Please repeat only the lines below starting at the line that holds "Image resolution: width=854" and ending at the line that holds "The width and", exactly, with both of those lines included and every picture omitted.
*** Opening of Data for this task ***
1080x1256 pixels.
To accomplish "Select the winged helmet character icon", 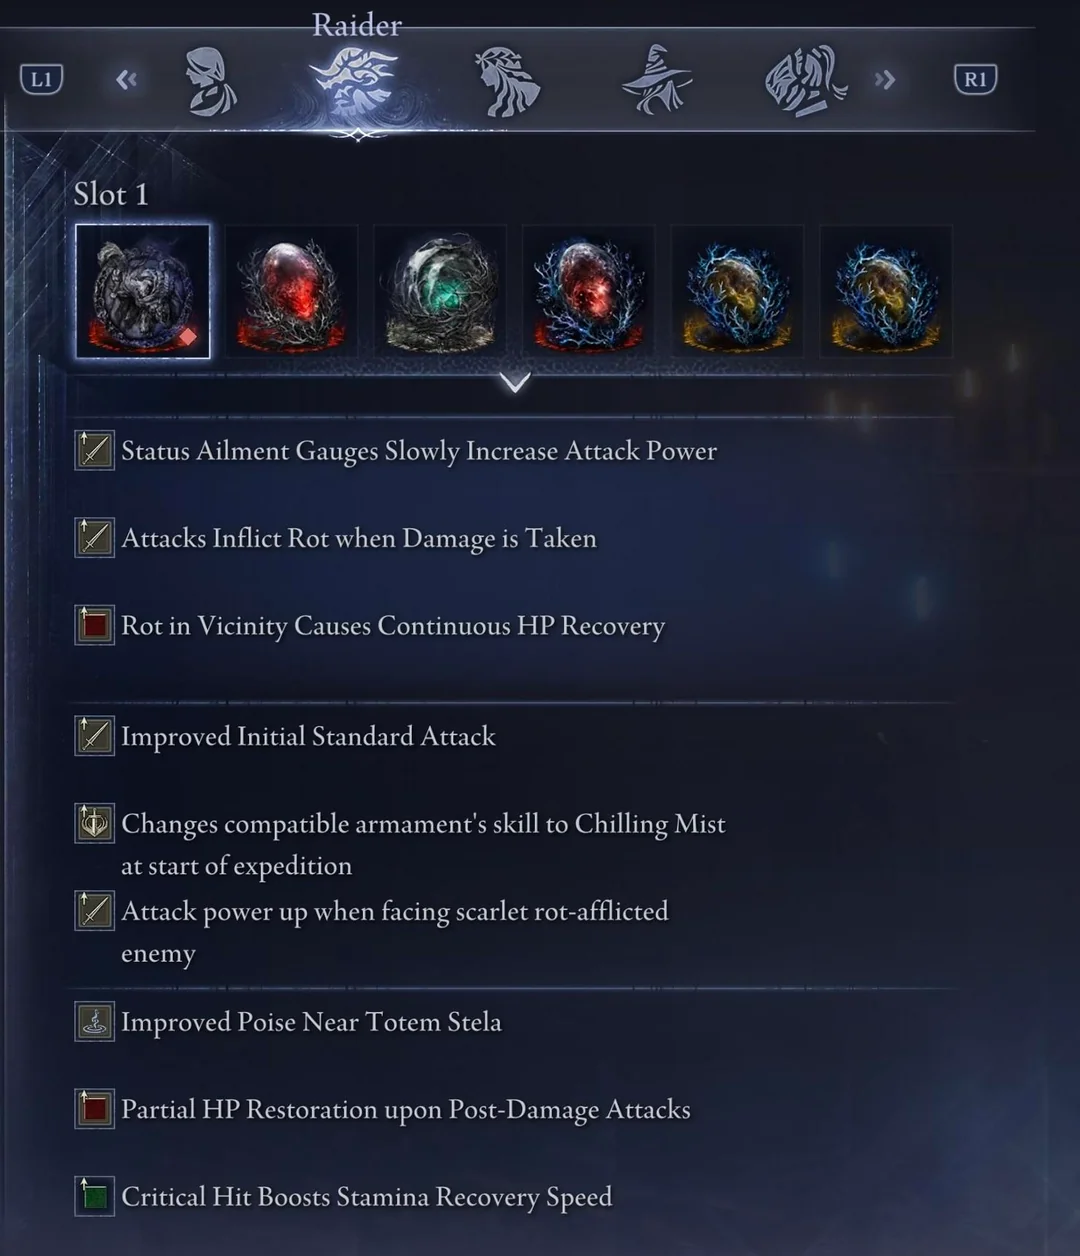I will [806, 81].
*** Close of Data for this task ***
*** Opening of Data for this task ***
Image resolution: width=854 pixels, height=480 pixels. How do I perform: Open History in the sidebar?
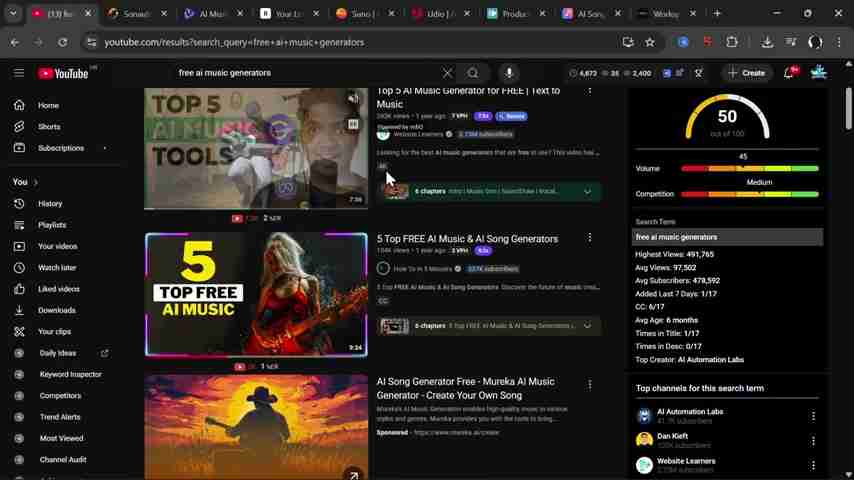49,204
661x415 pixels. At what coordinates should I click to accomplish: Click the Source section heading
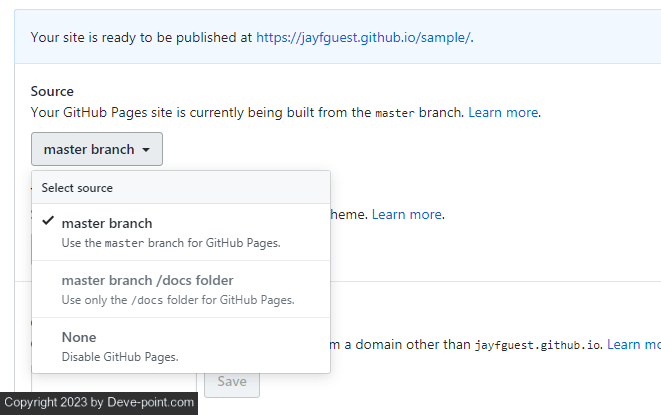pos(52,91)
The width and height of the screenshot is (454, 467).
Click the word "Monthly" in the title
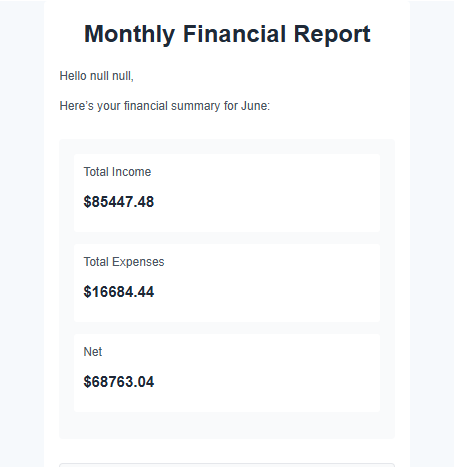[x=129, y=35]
*** Close of Data for this task ***
◆ Response for this exercise
Image resolution: width=854 pixels, height=480 pixels. How do I perform: Open History in the sidebar?
49,204
661x415 pixels. At what coordinates should I click to accomplish: Click the Source section heading
pos(52,91)
The width and height of the screenshot is (454, 467).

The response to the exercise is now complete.